Configure Public API mode
5 minute read
Public API mode enables you to expose non-business critical APIs and their methods so that your API consumers can access them without creating a user account or logging in.
When Public API mode is enabled, users can browse any APIs and applications you have specifically exposed for public access in API Manager, without logging in to API Portal. Users can still sign in or sign up to API Portal to use all the features.
To expose APIs publicly, configure the APIs and applications to be exposed publicly in API Manager, and enable Public API mode in Joomla! Administrator Interface (JAI).
Differences in user experience
The user experience in public API mode is different than when signed in:
On the API Portal landing page, the Sign In button is replaced with an Explore button that goes to API Catalog.
The items in the main navigation menu have the following changes:
- API Catalog displays only the APIs and methods configured to be exposed in Public API mode, but is available normally.
- If not disabled, the Applications page is available as read-only. The Usage tab on the Applications page is always disabled.
- The Monitoring and Users pages are unavailable.
The user profile information is unavailable.
Public API mode affects your APIs and applications.

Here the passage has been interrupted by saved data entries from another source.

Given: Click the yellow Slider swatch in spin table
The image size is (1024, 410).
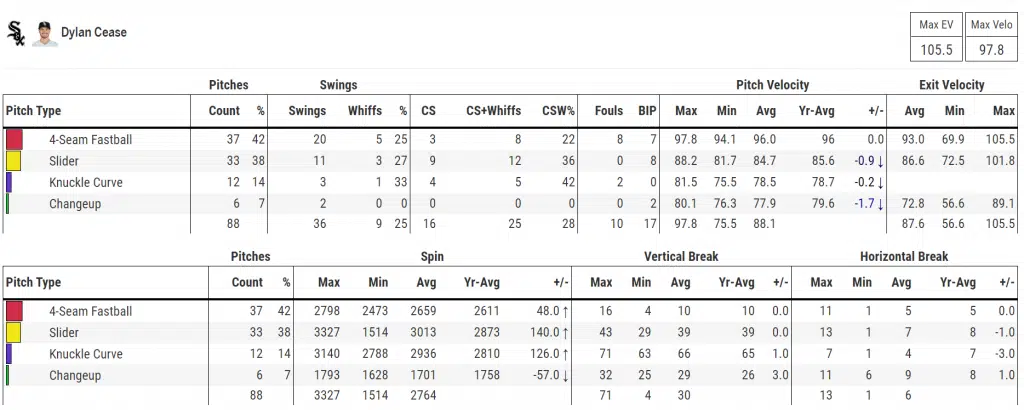Looking at the screenshot, I should [x=14, y=332].
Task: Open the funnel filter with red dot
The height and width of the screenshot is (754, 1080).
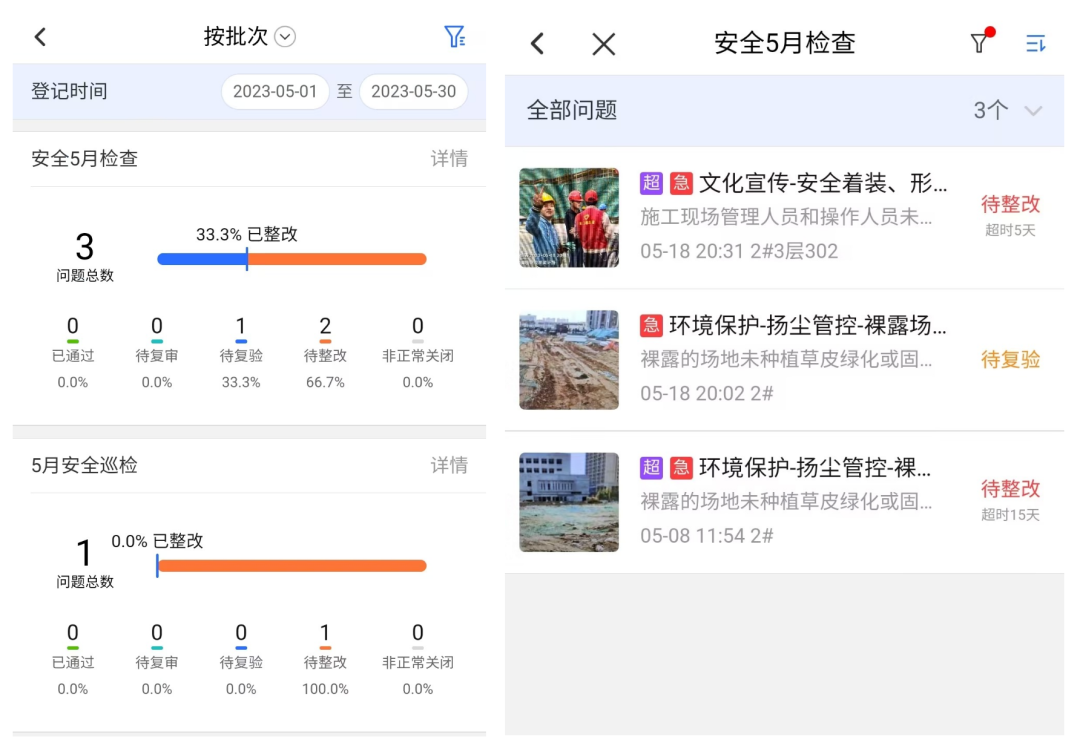Action: [x=980, y=42]
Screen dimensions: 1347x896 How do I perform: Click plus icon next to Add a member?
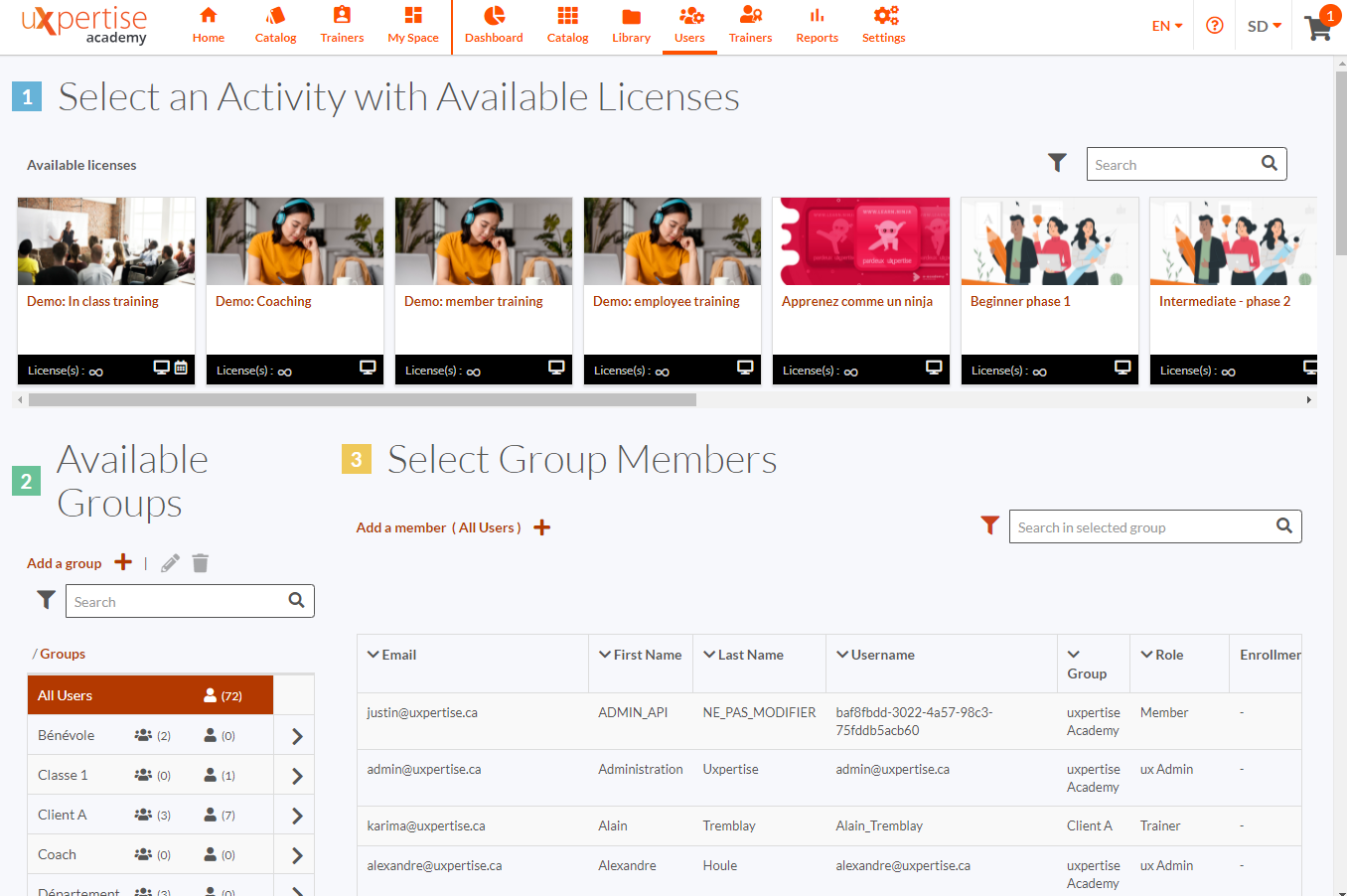(x=541, y=527)
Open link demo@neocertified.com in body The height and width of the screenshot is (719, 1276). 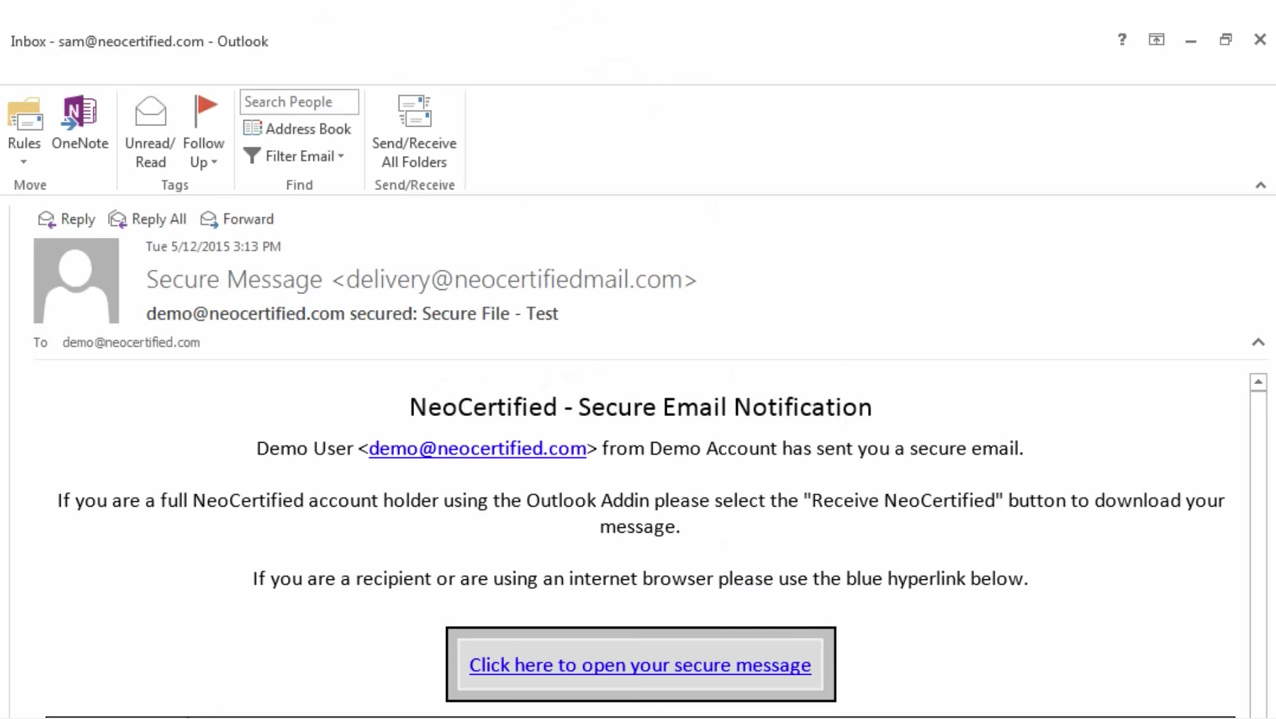478,448
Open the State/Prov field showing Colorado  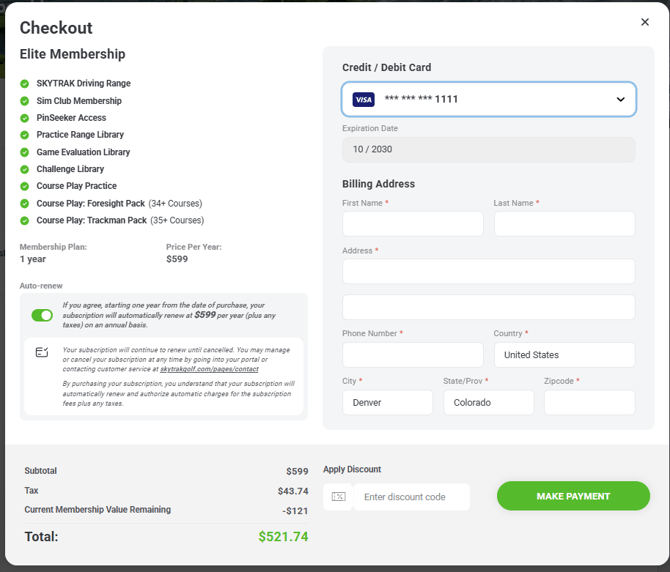coord(488,403)
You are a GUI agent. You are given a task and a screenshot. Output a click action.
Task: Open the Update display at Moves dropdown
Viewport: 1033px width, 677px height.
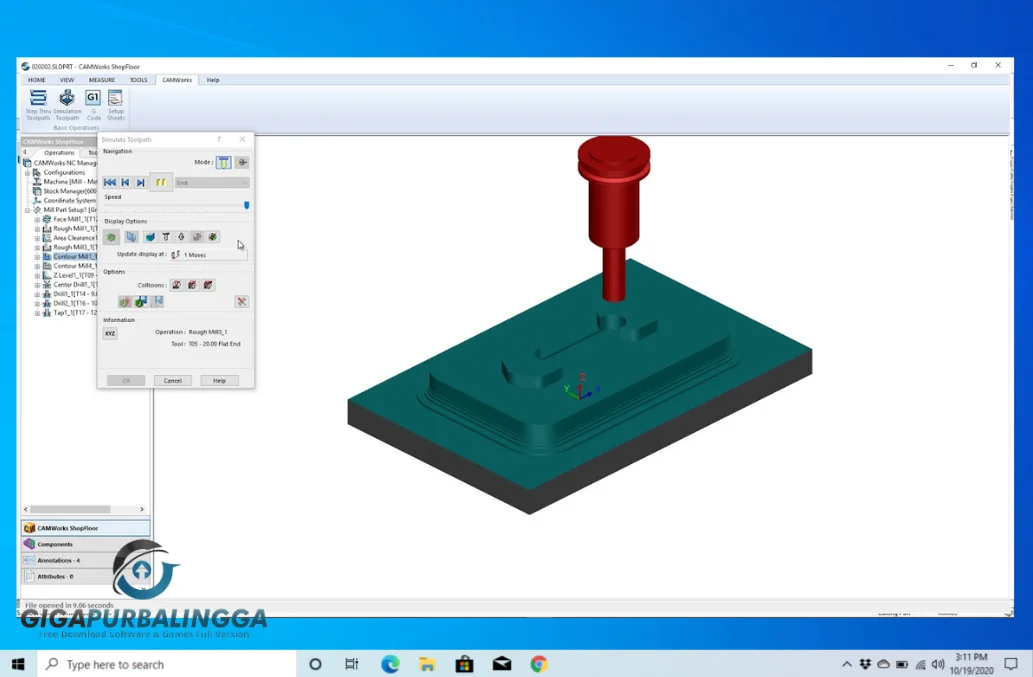[x=210, y=255]

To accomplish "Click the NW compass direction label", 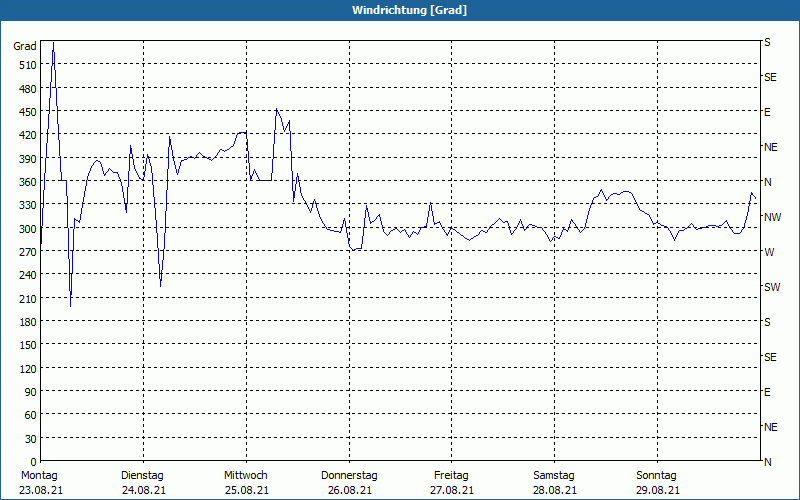I will pyautogui.click(x=771, y=217).
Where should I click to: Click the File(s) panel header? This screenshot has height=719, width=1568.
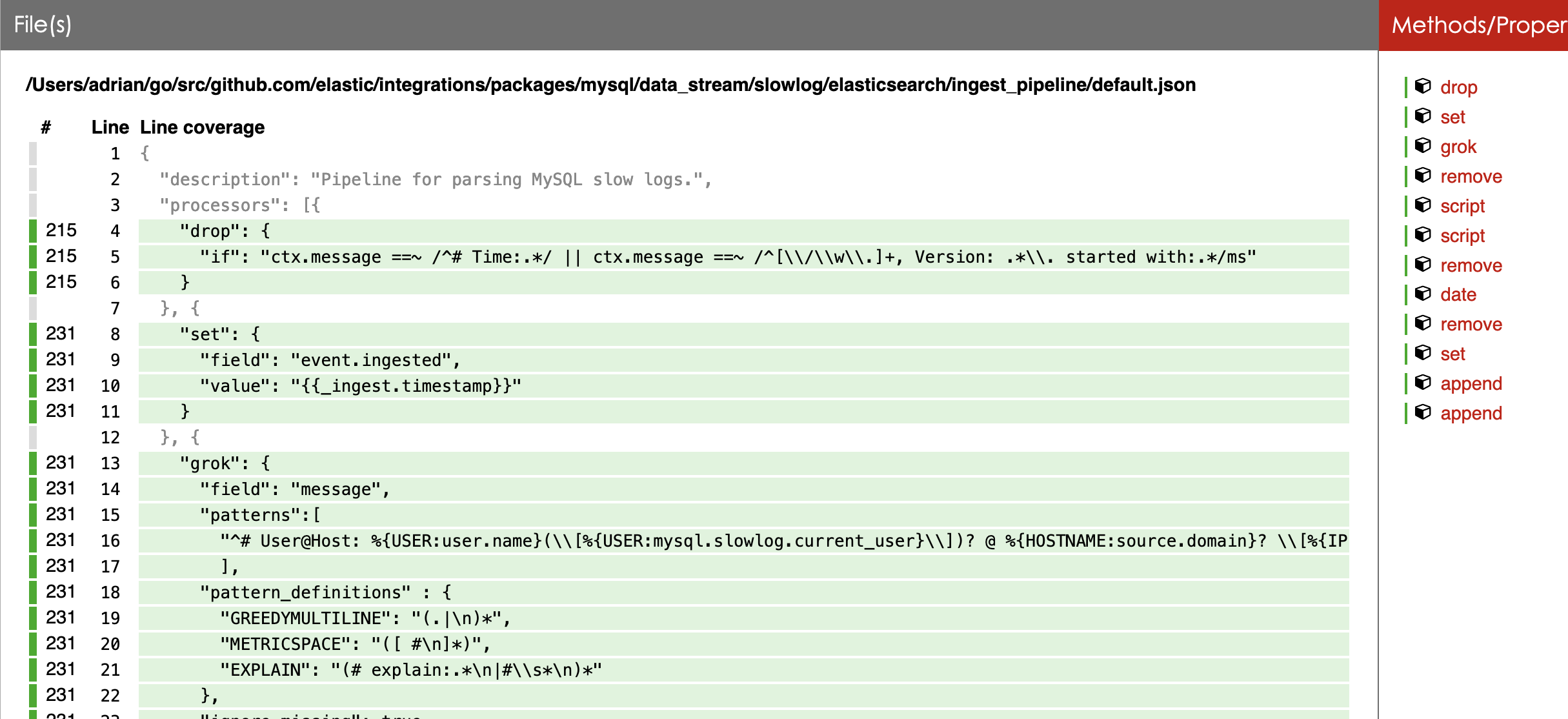coord(43,25)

Joomla! articles, blogs, or forums are not included in Public API mode. You can manage how these are exposed by changing their Access settings in JAI.
Configure settings for Public API mode in API Manager
For Public API mode access, create a separate organization and user in API Manager, and give that organization access to any APIs and applications that you want to expose publicly.
In API Manager, add a new organization (for example,
Public API Org).
Add a user account for Public API mode access.
- Enable the user.
- Set Organization to the Public API organization you created (
Public API Org)
- Set Role to
Select Change password, and set the password for the Public API mode user.
Write down the login name and password you configure for the Public API mode user. You will need them later when configuring the Public API mode in JAI.
Disable password expiration. Go to Settings > API Manager settings > General settings, and disable Enable password expiry.
Select the APIs to expose publicly. Go to Frontend API, select the APIs to expose (they must be in Published state), click Managed selected > Grant access, set Grant API access to The following organizations, and add and select your Public API mode organization.
TipYou can import two versions of a back-end API: one that contains only non-business critical information and is exposed in Public API mode, and a full version which is not exposed without a user login.
Select the applications to expose publicly. Go to Clients > Applications, ensure that the organization of the applications is set to your Public API mode organization and the application has access to the required APIs, then share the application with the Public API mode user you created. It is recommended to only provide rights to view the application.
Encrypt the Public API mode user password
If you are using the Public API mode in API Portal you must run a script to encrypt the Public API mode user password and specify a directory to store the encryption key.
sudo sh ./apiportal_encryption.sh
The directory is created along with a file. The last segment of the directory is the file name, for example:
/sample/directory/for/encryption/key creates an empty file named “key” in the desired directory.
If you have already had a Public API mode user configured, re-enter the user account password in JAI to encrypt and store the script correctly. For more details see Encrypt the Public API user password in unattended mode.
Enable Public API mode in API Portal
Public API mode is disabled by default. You must enable it in JAI, and add the login details of the Public API mode user account you created in API Manager.
- Log in to JAI, and go to Components > API Portal > Public API.
- Switch Enable Public API to Yes.
- In Public API Account Login, enter the login name of the Public API mode user account you created.
- In Public API Account Password, enter the password of the Public API mode user account you created, and click Save.
NoteAPI Portal will not accept the password if you have never signed in with the public mode user when
Change password on first loginoption is enabled in API Manager. In this case, you must first sign in with the public mode user to set a new password, then continue with the configuration.
Hide applications in Public API mode
You can hide the Applications page from the main menu when Public API mode is enabled.
- In JAI, go to Components > API Portal > Public API.
- Switch Make Application Menu Entry Public to No.
- Click Save.
Disable testing API methods in Public API mode
To disable the Try it functionality in Public API mode, follow these steps:
- In JAI, click Menu(s) > Main Menu.
- Select APIs.
- On the API Catalog tab, set Show inline Try-it to Yes only to authenticated users, and click Save.
- Do not edit or delete the Joomla! default user group.
- Do not change the value of the Access option in the Menu > All Menu Items in JAI for APIs and Applications because this may cause API Portal malfunction.